How would Microsoft change Yahoo?

Stacey Vanek Smith Feb 1, 2008
The Yahoo! homepage when it was redesigned in May 2006. Justin Sullivan/Getty Images
HTML EMBED:
COPY

TEXT OF STORY

STACEY VANEK-SMITH: So, Microsoft wants to buy Yahoo so that it can get you to stop using Google. But Google owns almost 60 percent of the online search market. And with good reason, says Tara Calishain, editor of Research Buzz. She says back in 1998 Google set the standard with a powerful engine and a sleek design.

Tara Calishain: They had a search box and a couple of buttons and that was it.

Calishain says people also love Google because it’s creative and dynamic. She says if the Microsoft-Yahoo duo really wants to unseat Google, it will need to get innovative. But she says profit-focused Microsoft may not be able to get out of Yahoo’s way.

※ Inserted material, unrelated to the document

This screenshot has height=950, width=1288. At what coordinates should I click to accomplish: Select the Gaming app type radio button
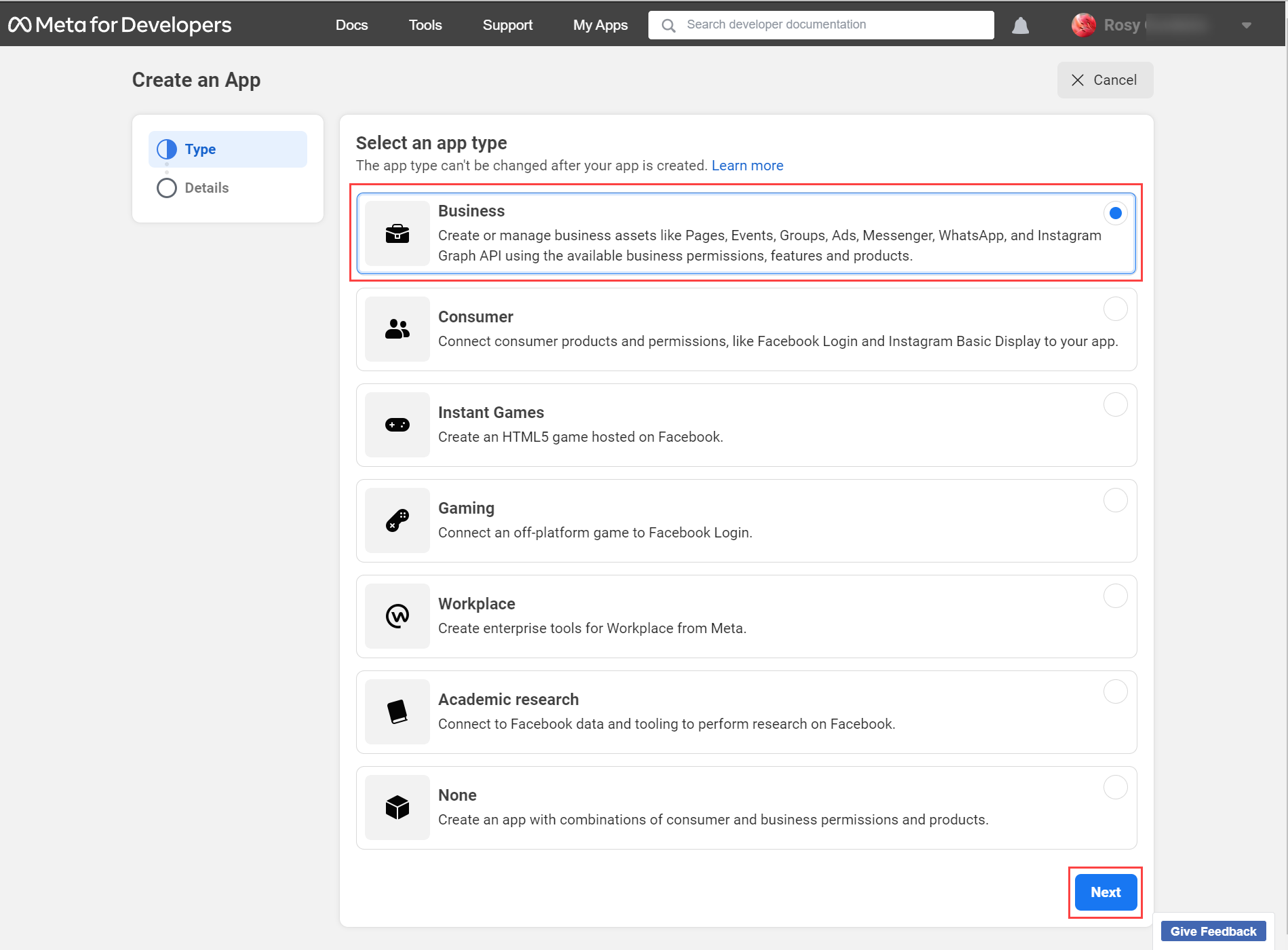[x=1114, y=500]
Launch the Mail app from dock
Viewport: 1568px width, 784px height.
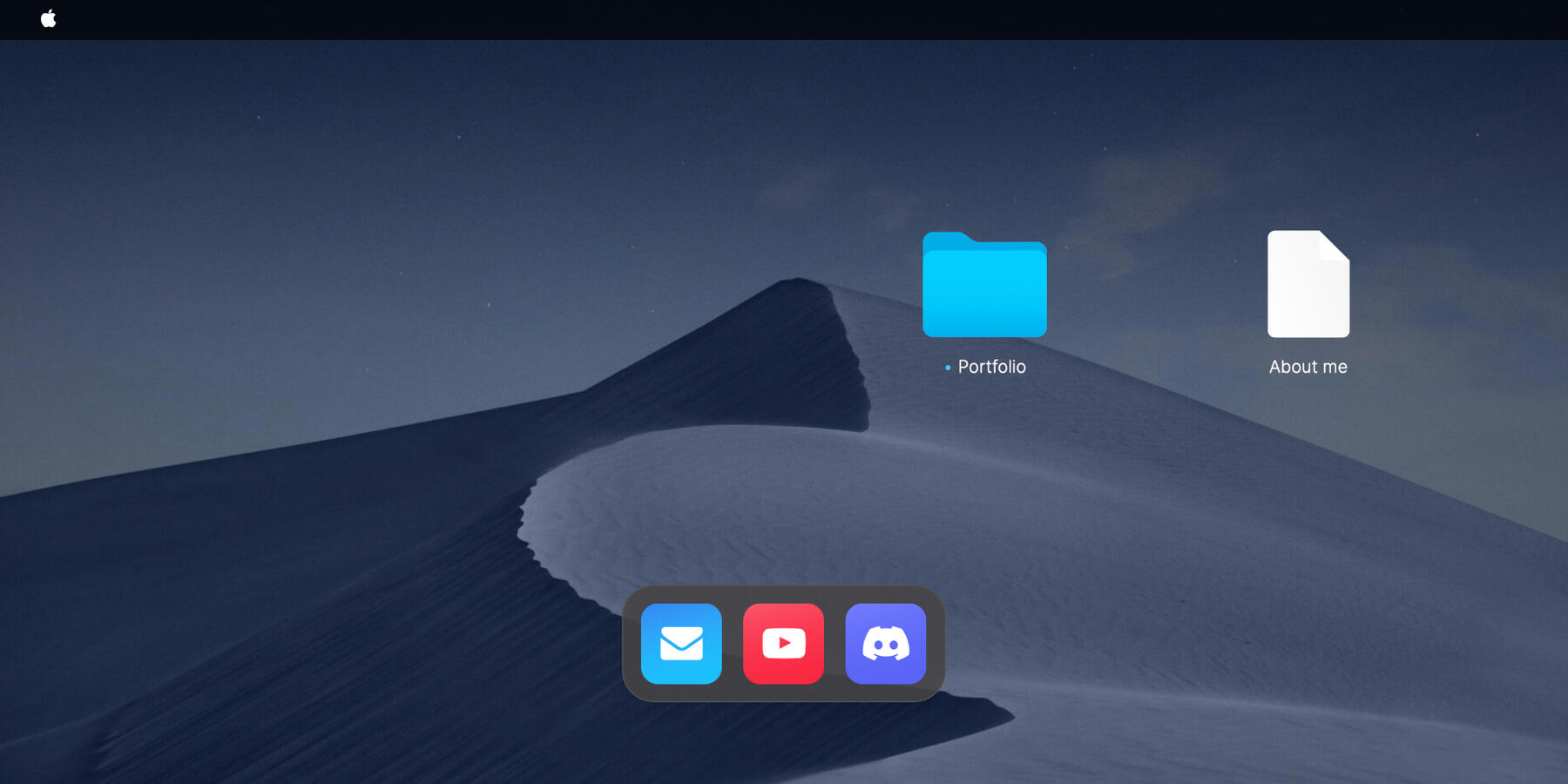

Yahoo is doing so many innovative things right now, and I’m afraid if there is a Microsoft-Yahoo combination, all that stuff’s going to be put to the wayside and they’re just going to try to assimilate the biggest search-engine index possible.

But in this case, bigger could be better, says Tim Bajarin with Creative Strategies. He says Google’s search engine is the best right now, but there’s room for improvement as people search for more photos, sound and videos. And, he says, Microsoft’s money and Yahoo’s experience would make it a fierce competitor.

Tim Bajarin: Ultimately, what the consumer wants is more precision in the search. They could combine their research labs to try to advance search.

Bajarin says ulta-accurate searches would also be advertising gold, because ads could be better tailored to a searcher’s needs.

I’m Stacey Vanek-Smith for Marketplace.